Dr. Aram, Kürdistan'da tedavinin Avrupa'ya göre daha kolay olduğuna dikkat çekerek, şöyle devam etti:
"Kürdistan'da uyuşturucu bağımlıların tedavisi buraya göre çok daha kolay olur. Çünkü Avrupa toplumu bireyselliği önde olan bir toplum olduğundan insanlar 4 duvar arasında tek başına yaşadığında sıkılır. Stres, yorgunluk, utanç o kişiyi bunaltan şeylerden kaçmak için alkol ve uyuşturucuya başvurur. Aynı şekilde tedavi sürecinde yine yalnız ve biz ona aile desteği sağlamaya çalışıyoruz ama bu zor, Kürdistan'da tam tersi durum var.

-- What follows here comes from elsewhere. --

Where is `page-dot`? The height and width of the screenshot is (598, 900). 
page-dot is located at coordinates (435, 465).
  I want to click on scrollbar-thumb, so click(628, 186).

Bizim toplum sosyaldir, yakınındakilerden ya da arkadaşlarından dolayı bağımlı oluyorlar. Tedavi sürecinde güçlü bir aile desteği alıyor. Annesi, babası, kardeşleri ve çevresindeki herkes yardım ettiği için tedavisi kolay ve başarı oranı yüksek, maddeye dönüşü ise çok daha az oluyor.
"Kürdistan buradan çok daha tehlikeli"
Kürdistan'da uyuşturucu tüketiminin çok daha korkutucu olduğunu belirten Kürt doktor, şunları söyledi:
“Kürdistan'da bağımlılık buradan çok daha tehlikeli çünkü Kürdistan'da tüketilen alkollü maddelerin nasıl yapıldığını, içinde hangi maddenin bulunduğunu bilmiyor. Bazıları doğrudan kör edicidir. Tüccarlar daha fazla kar elde etme derdinde olduğu için içinde ne olduğu umursamıyor, bu yüzden bu korkutucu."
Dr. Aram, yıllardır bu alanda çalıştığını, onlarca bağımlı gördüğünü ve bu kişilerin neden bu maddelere yöneldiğini bildiğini belirterek sözlerini şöyle sürdürdü:
"Mağdur ailesini kaybetmiş, evini kaybetmiş, işini kaybetmiş, borç içinde, eşi ve çocukları kendisinden uzakta, fiziksel ve ruhsal olarak istismara uğruyor ve polisle birçok sorunu var. İnsan bunu görünce bu maddelere asla yaklaşmaması, asla kullanmaması gerektiğini anlar çünkü bunlar ateştir ve onlara yakın olmak bile insanı yakar."